From the line containing "Open the 149-227 keV panel at 10:57" down to the last line of the listing, quote everything word for word, and nothing else, keeping pictures out.

--- Given entries ---

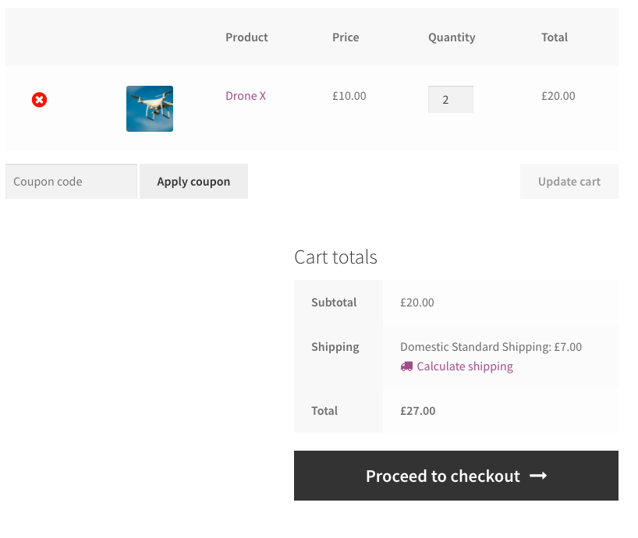638x538 pixels.
Task: Open the Drone X product page link
Action: pyautogui.click(x=246, y=95)
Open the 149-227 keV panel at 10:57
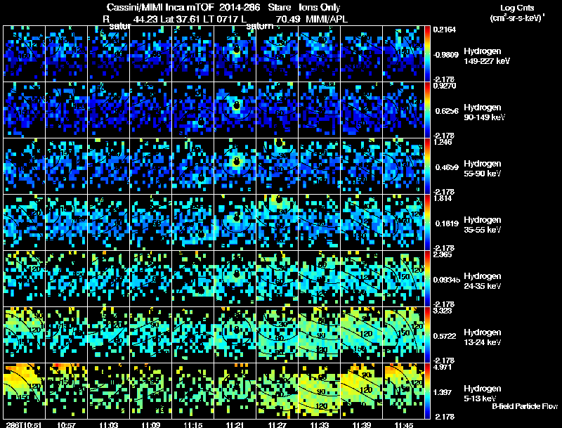The height and width of the screenshot is (428, 562). (x=66, y=54)
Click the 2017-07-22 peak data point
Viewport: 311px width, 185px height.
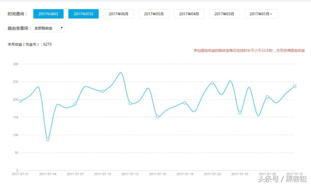click(x=212, y=83)
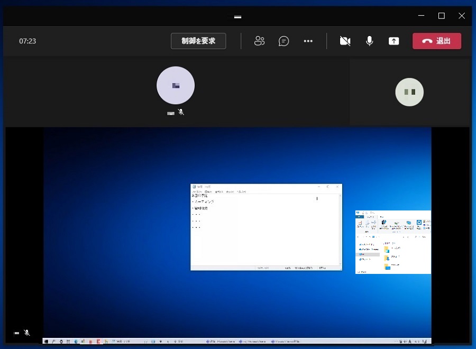This screenshot has width=476, height=349.
Task: Minimize the Teams meeting window
Action: (x=422, y=16)
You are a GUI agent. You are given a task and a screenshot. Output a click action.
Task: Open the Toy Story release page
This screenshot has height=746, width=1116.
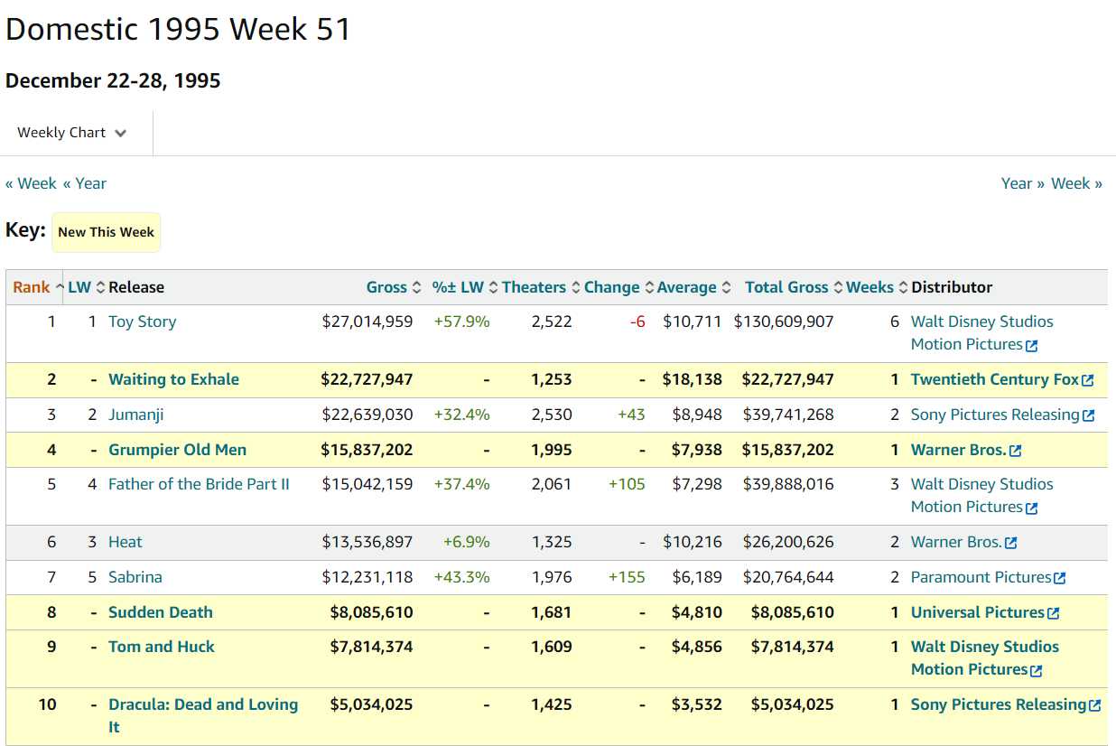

---

> _Your response_:
Open the 149-227 keV panel at 10:57
The height and width of the screenshot is (428, 562). (x=66, y=54)
Click the 2017-07-22 peak data point
Viewport: 311px width, 185px height.
click(x=212, y=83)
This screenshot has width=476, height=349.
Task: Minimize the Teams meeting window
Action: (x=422, y=16)
You are a GUI agent. You are given a task and a screenshot. Output a click action.
Task: Open the Toy Story release page
This screenshot has height=746, width=1116.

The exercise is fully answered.